- **TASK INSTRUCTIONS**
Retype each entry exactly.
#####
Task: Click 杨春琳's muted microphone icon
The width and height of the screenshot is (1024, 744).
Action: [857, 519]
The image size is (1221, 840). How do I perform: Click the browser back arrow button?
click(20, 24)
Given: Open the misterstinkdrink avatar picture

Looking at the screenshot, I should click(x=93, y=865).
#####
- **SOLUTION FOR THIS TASK**
Task: Click 杨春琳's muted microphone icon
The width and height of the screenshot is (1024, 744).
Action: [857, 519]
The image size is (1221, 840). How do I perform: Click the browser back arrow button?
click(20, 24)
Given: Open the misterstinkdrink avatar picture

Looking at the screenshot, I should click(x=93, y=865).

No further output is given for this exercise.